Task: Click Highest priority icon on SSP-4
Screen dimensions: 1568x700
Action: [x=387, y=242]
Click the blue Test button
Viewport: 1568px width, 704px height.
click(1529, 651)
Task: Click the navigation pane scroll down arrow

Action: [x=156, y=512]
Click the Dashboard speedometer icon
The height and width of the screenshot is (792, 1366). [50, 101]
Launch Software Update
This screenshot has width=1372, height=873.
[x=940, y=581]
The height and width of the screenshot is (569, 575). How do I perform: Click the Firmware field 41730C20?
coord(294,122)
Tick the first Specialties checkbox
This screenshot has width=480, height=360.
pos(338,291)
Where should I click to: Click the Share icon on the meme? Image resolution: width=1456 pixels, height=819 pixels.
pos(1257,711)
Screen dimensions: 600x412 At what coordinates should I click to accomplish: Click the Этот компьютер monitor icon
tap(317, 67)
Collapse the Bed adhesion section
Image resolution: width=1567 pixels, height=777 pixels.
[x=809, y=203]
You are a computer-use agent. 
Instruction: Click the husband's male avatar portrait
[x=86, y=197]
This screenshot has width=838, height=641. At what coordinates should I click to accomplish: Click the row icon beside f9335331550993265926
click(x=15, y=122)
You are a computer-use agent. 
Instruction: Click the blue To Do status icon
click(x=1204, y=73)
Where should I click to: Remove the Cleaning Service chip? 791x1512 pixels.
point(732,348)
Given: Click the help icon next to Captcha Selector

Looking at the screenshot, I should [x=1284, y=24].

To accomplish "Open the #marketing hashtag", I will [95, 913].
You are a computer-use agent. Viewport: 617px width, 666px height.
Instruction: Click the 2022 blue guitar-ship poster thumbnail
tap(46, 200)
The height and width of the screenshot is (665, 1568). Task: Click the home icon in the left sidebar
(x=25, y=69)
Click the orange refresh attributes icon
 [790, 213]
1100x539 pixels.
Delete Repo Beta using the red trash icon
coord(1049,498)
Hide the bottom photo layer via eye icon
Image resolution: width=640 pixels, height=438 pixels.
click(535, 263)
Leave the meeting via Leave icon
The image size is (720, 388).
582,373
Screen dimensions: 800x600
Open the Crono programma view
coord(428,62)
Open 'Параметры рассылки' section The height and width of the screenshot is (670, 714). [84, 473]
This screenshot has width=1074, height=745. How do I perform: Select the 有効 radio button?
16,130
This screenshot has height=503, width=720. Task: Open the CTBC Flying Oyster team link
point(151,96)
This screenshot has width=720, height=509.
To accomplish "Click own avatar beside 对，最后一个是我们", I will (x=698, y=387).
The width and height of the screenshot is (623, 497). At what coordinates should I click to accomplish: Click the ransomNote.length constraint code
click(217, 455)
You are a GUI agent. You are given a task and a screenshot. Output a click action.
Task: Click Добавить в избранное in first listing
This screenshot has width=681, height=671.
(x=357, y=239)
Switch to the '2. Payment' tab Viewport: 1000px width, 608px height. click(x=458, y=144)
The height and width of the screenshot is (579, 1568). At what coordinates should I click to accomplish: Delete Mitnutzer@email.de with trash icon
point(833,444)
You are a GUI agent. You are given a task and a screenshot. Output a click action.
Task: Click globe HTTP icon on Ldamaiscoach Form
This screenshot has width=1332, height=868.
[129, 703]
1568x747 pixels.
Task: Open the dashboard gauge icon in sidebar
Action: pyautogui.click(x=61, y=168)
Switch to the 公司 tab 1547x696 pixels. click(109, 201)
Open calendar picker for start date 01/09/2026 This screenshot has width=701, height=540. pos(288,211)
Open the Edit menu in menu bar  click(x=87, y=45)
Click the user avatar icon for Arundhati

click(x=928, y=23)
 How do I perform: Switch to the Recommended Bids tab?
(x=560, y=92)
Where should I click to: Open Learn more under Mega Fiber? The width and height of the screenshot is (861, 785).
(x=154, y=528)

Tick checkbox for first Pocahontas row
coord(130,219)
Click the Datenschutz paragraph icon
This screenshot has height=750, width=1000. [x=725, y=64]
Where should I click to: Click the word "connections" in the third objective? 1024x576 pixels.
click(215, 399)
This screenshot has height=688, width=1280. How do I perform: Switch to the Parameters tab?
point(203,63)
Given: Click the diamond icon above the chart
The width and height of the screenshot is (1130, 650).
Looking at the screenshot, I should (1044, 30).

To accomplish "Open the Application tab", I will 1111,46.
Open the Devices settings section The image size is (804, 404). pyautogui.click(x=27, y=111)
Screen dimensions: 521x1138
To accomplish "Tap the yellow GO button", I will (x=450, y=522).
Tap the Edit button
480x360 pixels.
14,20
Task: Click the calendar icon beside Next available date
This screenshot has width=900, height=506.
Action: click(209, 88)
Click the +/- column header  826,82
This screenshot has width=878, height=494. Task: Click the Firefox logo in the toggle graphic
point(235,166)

****

GOAL OF THE EXERCISE:
Each line of the material above needs to be returned exactly as written.

REPLY TO THE TASK:
Task: Click Highest priority icon on SSP-4
Screen dimensions: 1568x700
Action: [x=387, y=242]
Click the blue Test button
Viewport: 1568px width, 704px height.
click(1529, 651)
Task: Click the navigation pane scroll down arrow

Action: [x=156, y=512]
Click the Dashboard speedometer icon
The height and width of the screenshot is (792, 1366). [50, 101]
Launch Software Update
This screenshot has width=1372, height=873.
[x=940, y=581]
The height and width of the screenshot is (569, 575). How do I perform: Click the Firmware field 41730C20?
coord(294,122)
Tick the first Specialties checkbox
This screenshot has width=480, height=360.
pos(338,291)
Where should I click to: Click the Share icon on the meme? Image resolution: width=1456 pixels, height=819 pixels.
pos(1257,711)
Screen dimensions: 600x412 At what coordinates should I click to accomplish: Click the Этот компьютер monitor icon
tap(317, 67)
Collapse the Bed adhesion section
Image resolution: width=1567 pixels, height=777 pixels.
[x=809, y=203]
You are a computer-use agent. 
Instruction: Click the husband's male avatar portrait
[x=86, y=197]
This screenshot has width=838, height=641. At what coordinates should I click to accomplish: Click the row icon beside f9335331550993265926
click(x=15, y=122)
You are a computer-use agent. 
Instruction: Click the blue To Do status icon
click(x=1204, y=73)
Where should I click to: Remove the Cleaning Service chip? 791x1512 pixels.
point(732,348)
Given: Click the help icon next to Captcha Selector

Looking at the screenshot, I should [x=1284, y=24].

To accomplish "Open the #marketing hashtag", I will [95, 913].
You are a computer-use agent. Viewport: 617px width, 666px height.
Instruction: Click the 2022 blue guitar-ship poster thumbnail
tap(46, 200)
The height and width of the screenshot is (665, 1568). Task: Click the home icon in the left sidebar
(x=25, y=69)
Click the orange refresh attributes icon
 [790, 213]
1100x539 pixels.
Delete Repo Beta using the red trash icon
coord(1049,498)
Hide the bottom photo layer via eye icon
Image resolution: width=640 pixels, height=438 pixels.
click(535, 263)
Leave the meeting via Leave icon
The image size is (720, 388).
582,373
Screen dimensions: 800x600
Open the Crono programma view
coord(428,62)
Open 'Параметры рассылки' section The height and width of the screenshot is (670, 714). [84, 473]
This screenshot has width=1074, height=745. How do I perform: Select the 有効 radio button?
16,130
This screenshot has height=503, width=720. Task: Open the CTBC Flying Oyster team link
point(151,96)
This screenshot has width=720, height=509.
To accomplish "Click own avatar beside 对，最后一个是我们", I will (x=698, y=387).
The width and height of the screenshot is (623, 497). At what coordinates should I click to accomplish: Click the ransomNote.length constraint code
click(217, 455)
You are a GUI agent. You are given a task and a screenshot. Output a click action.
Task: Click Добавить в избранное in first listing
This screenshot has width=681, height=671.
(x=357, y=239)
Switch to the '2. Payment' tab Viewport: 1000px width, 608px height. click(x=458, y=144)
The height and width of the screenshot is (579, 1568). At what coordinates should I click to accomplish: Delete Mitnutzer@email.de with trash icon
point(833,444)
You are a GUI agent. You are given a task and a screenshot. Output a click action.
Task: Click globe HTTP icon on Ldamaiscoach Form
This screenshot has width=1332, height=868.
[129, 703]
1568x747 pixels.
Task: Open the dashboard gauge icon in sidebar
Action: pyautogui.click(x=61, y=168)
Switch to the 公司 tab 1547x696 pixels. click(109, 201)
Open calendar picker for start date 01/09/2026 This screenshot has width=701, height=540. pos(288,211)
Open the Edit menu in menu bar  click(x=87, y=45)
Click the user avatar icon for Arundhati

click(x=928, y=23)
 How do I perform: Switch to the Recommended Bids tab?
(x=560, y=92)
Where should I click to: Open Learn more under Mega Fiber? The width and height of the screenshot is (861, 785).
(x=154, y=528)

Tick checkbox for first Pocahontas row
coord(130,219)
Click the Datenschutz paragraph icon
This screenshot has height=750, width=1000. [x=725, y=64]
Where should I click to: Click the word "connections" in the third objective? 1024x576 pixels.
click(215, 399)
This screenshot has height=688, width=1280. How do I perform: Switch to the Parameters tab?
point(203,63)
Given: Click the diamond icon above the chart
The width and height of the screenshot is (1130, 650).
Looking at the screenshot, I should (1044, 30).

To accomplish "Open the Application tab", I will 1111,46.
Open the Devices settings section The image size is (804, 404). pyautogui.click(x=27, y=111)
Screen dimensions: 521x1138
To accomplish "Tap the yellow GO button", I will (x=450, y=522).
Tap the Edit button
480x360 pixels.
14,20
Task: Click the calendar icon beside Next available date
This screenshot has width=900, height=506.
Action: click(209, 88)
Click the +/- column header  826,82
This screenshot has width=878, height=494. Task: Click the Firefox logo in the toggle graphic
point(235,166)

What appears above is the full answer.